Bertrand Russell ( 18-05-1872 / 02-02-1970 ). Fue un hombre de una curiosidad intelectual casi ilimitada. Estudió matemáticas, física y ciencias humanas en Cambridge. Su teoría de los tipos, con la que daba respuesta a la grave crisis que atravesaba la teoría de conjuntos, abrió un nuevo campo a la lógica formal. En filosofía moral y social abordó las contradicciones entre individuo y sociedad, libertad y orden, progresismo y pesimismo, etcétera. Su insobornable actividad crítica hizo que fuera encarcelado en dos ocasiones. Enfrentado a la carrera armamentística nuclear y a la violencia presidió el tribunal que juzgó los crímenes de guerra de Vietnam. Fue profesor en Cambridge y conferenciante en universidades y centros culturales de todo el mundo, y en 1950 fue galardonado con el Premio Nobel de Literatura. Destacan en su vasta obra Principia mathematica, La educación y el orden social, Por qué no soy cristiano, Fundamentos de filosofía, Ensayos impopulares, Pesadillas de personas eminentes y Misticismo y lógica entre otras. En 1989 Edhasa publicó Lo mejor de Bertrand Russell y en 1991 su extensa Autobiografía.
####
CONSIGNA 1: Enumera cada línea de los registros que contenga la cadena "width" y cópiala completa, distinguiendo entre mayúsculas y minúsculas.

Entradas de palabras y de señalamiento de elementos
####
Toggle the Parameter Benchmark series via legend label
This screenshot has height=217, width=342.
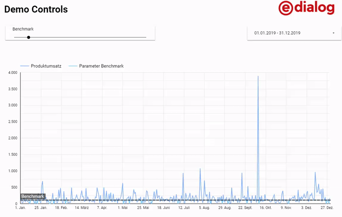click(101, 66)
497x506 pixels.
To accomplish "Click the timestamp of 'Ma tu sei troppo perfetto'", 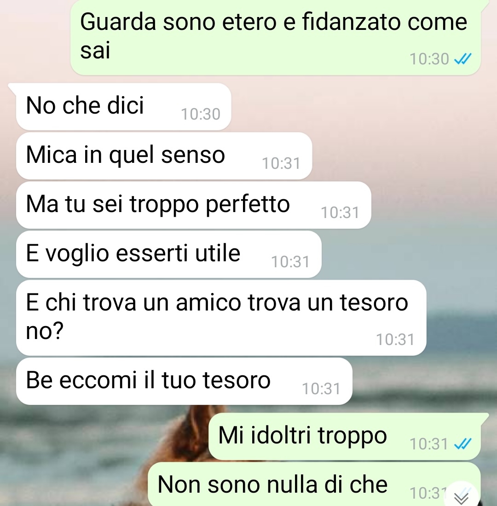I will [340, 213].
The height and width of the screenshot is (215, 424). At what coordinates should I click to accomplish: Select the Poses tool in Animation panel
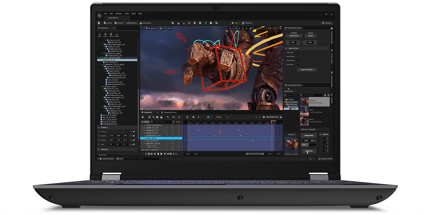coord(105,35)
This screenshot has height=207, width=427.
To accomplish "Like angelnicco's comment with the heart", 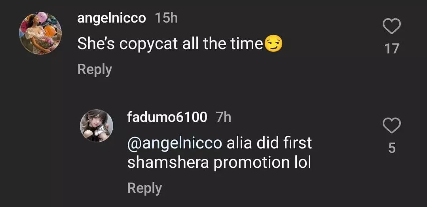I will pyautogui.click(x=392, y=27).
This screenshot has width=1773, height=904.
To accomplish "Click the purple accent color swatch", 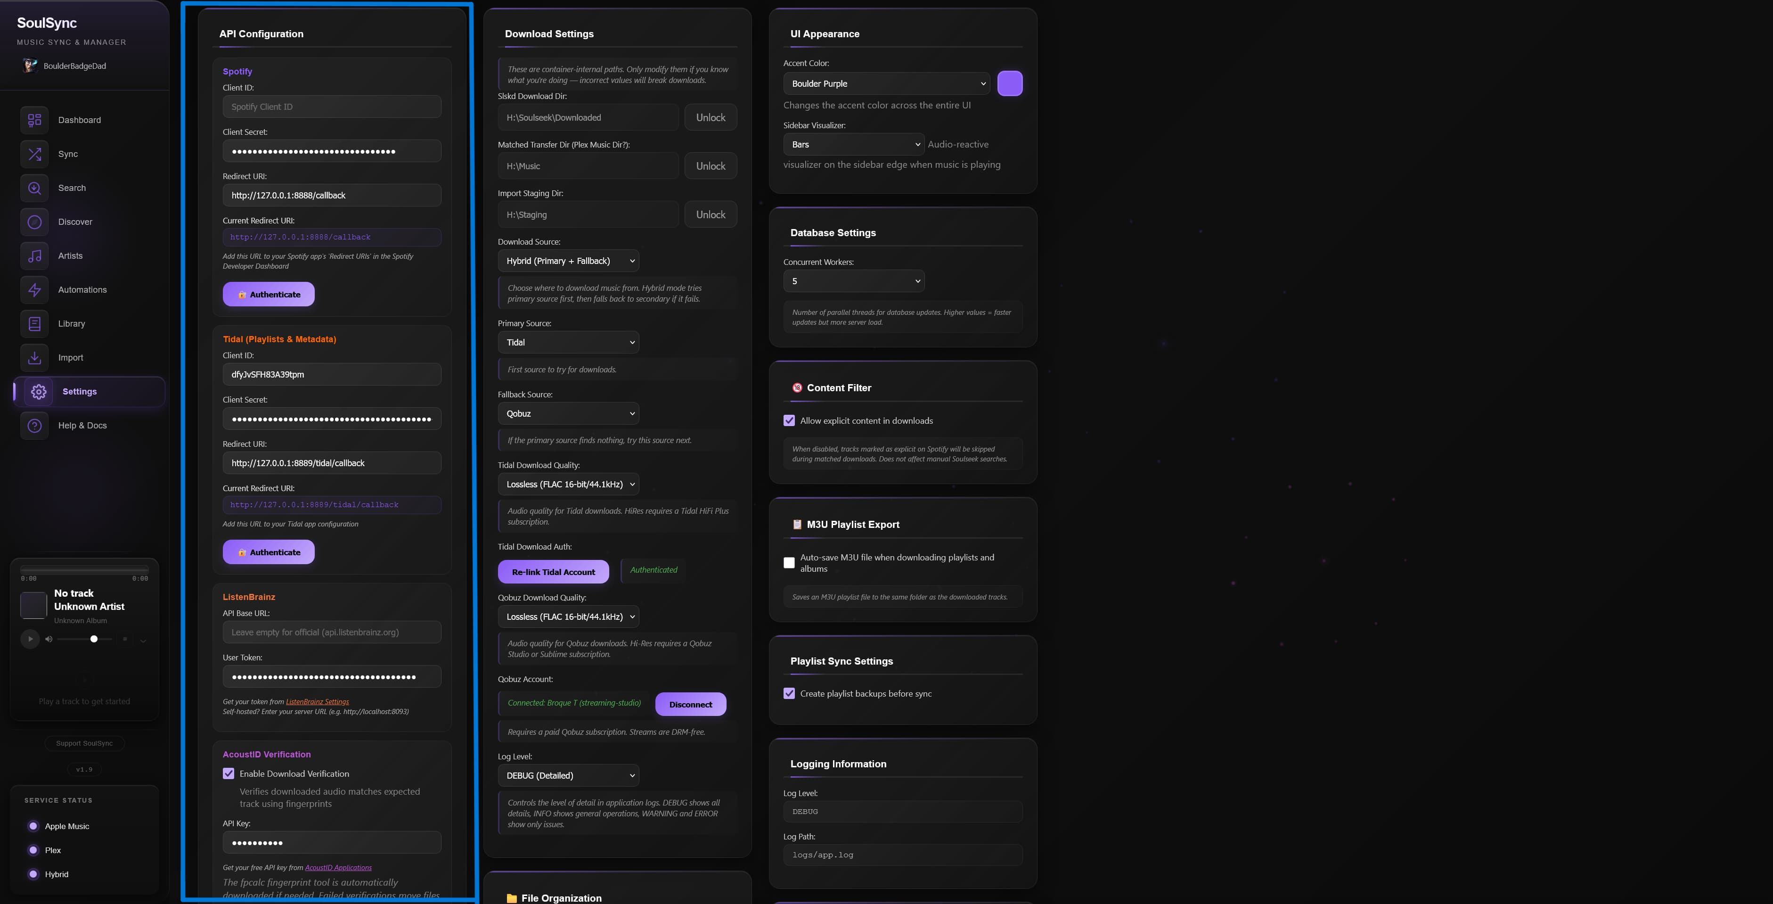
####
CONSIGNA 2: Según el texto sobre Bertrand Russell, ¿en qué año recibió el Premio Nobel de Literatura?

RESULTADO 1:
This screenshot has height=217, width=342.
The height and width of the screenshot is (215, 424). At what coordinates should I click to accomplish: Select the Poses tool in Animation panel
This screenshot has height=207, width=427.
This screenshot has width=1773, height=904.

RESULTADO 2: En 1950.